■ **READING TEXT**
※

Scope of variables declared inside `if constexpr` blocks

Question

Is that ill-formed or is just the compiler (g++-7 in my case) is just still buggy? because it says that n is not defined.

template<class T>
auto tup(T const& t)
{
    if constexpr(hana::length(t)() % 2)
        auto n = hana::append(t, nullptr);
    else
        auto const& n = t;

    return n;
}

int main()
{
   std::cout << hana::length(tup(std::tuple(3, "h", 'c'))) << '\n';
}

n will be always defined, no matter for which branch will the compiler go.

Answer 1

Your program is ill-formed because each n is restricted to the scope of the single statement declaring it.

C++17 draft N4659 [stmt.select]/1 says:

The substatement in a selection-statement (each substatement, in the else form of the if statement) implicitly defines a block scope ([basic.scope]). If the substatement in a selection-statement is a single statement and not a compound-statement, it is as if it was rewritten to be a compound statement containing the original substatement. [ Example:

if (x)
  int i;

can be equivalently rewritten as

if (x) {
  int i;
}

Thus after the if statement, i is no longer in scope. - end example ]

This rule applies to all for, while, switch, and if statements - whether or not the constexpr keyword is used with if.

Answer 2

constexpr change nothing in this case.

It's exactly like in this example

int foo (int a)
 {
   if ( a == 0 )
    {
      int r = 0;
    }
   else
    {
      int r = 0;
    }

   return r;
 }

r is defined in both cases. And with the same value.

But the scope of r is limited to the if and don't reach the return.

If you can solve the problem returning immediatly; I mean

template<class T>
auto tup(T const& t)
{
    if constexpr(hana::length(t)() % 2)
        return hana::append(t, nullptr);
    else
        return t;
}

※

■ **WRITTEN REQUEST 1**
Which compiler does the asker in the forum thread on variable scope in if constexpr blocks say they are using?
■ **WRITTEN REQUEST 2**
From the forum thread on variable scope in if constexpr blocks, copy word for word the part that opens with the words containing "Thus after the" and closes with "foo (int a)".

■ **SUPPLIED INFORMATION**
※

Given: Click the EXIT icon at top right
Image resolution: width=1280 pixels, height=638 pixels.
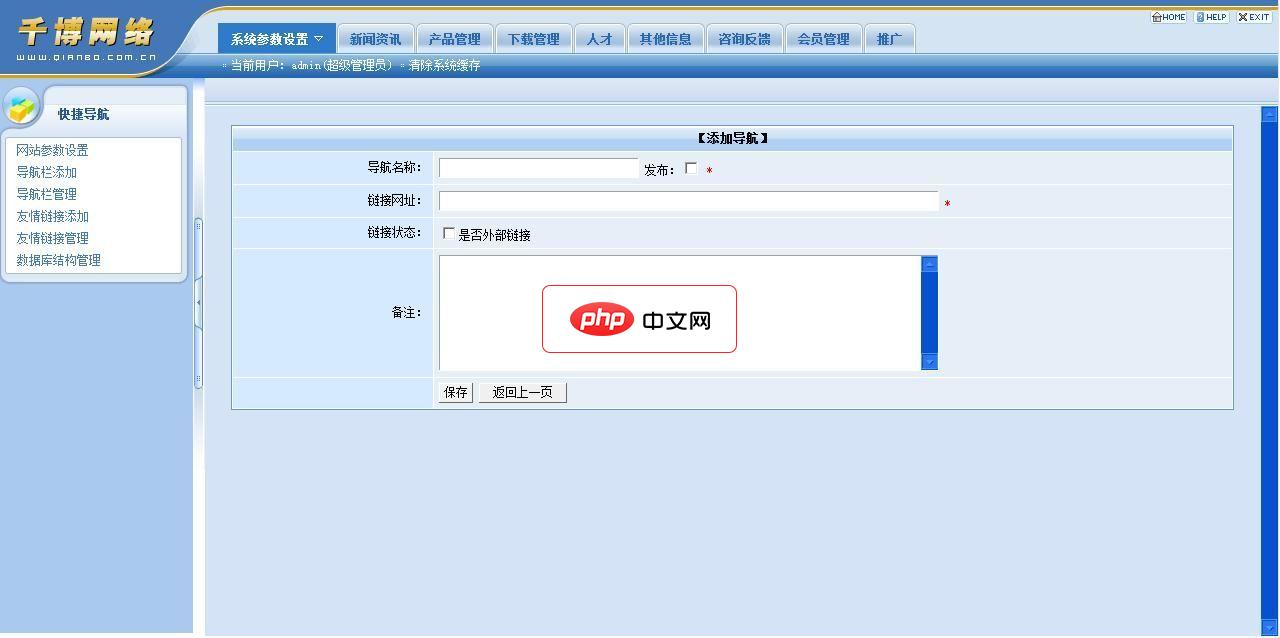Looking at the screenshot, I should 1243,16.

※

■ **EXERCISE OUTPUT 1**
g++-7

■ **EXERCISE OUTPUT 2**
Thus after the if statement, i is no longer in scope. - end example ]

This rule applies to all for, while, switch, and if statements - whether or not the constexpr keyword is used with if.

Answer 2

constexpr change nothing in this case.

It's exactly like in this example

int foo (int a)